Task to carry out: Rewrite the records below, replacing "Click" with "Tap" and leaving everything else unchanged. Omit the pictures from your answer.

------ Listed entries

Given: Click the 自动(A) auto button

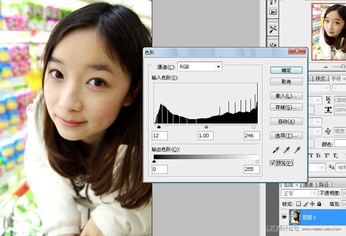Looking at the screenshot, I should (286, 122).
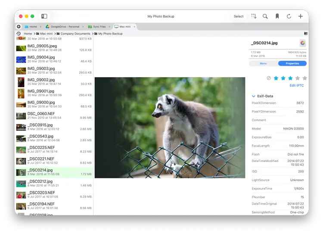This screenshot has height=234, width=323.
Task: Open the sort options icon
Action: pos(254,16)
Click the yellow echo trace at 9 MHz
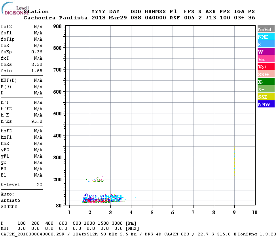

------------

Result of the task:
Given: Tap the 自动(A) auto button

Looking at the screenshot, I should (286, 122).
This screenshot has height=234, width=323.
Task: Open the sort options icon
Action: pos(254,16)
Tap the yellow echo trace at 9 MHz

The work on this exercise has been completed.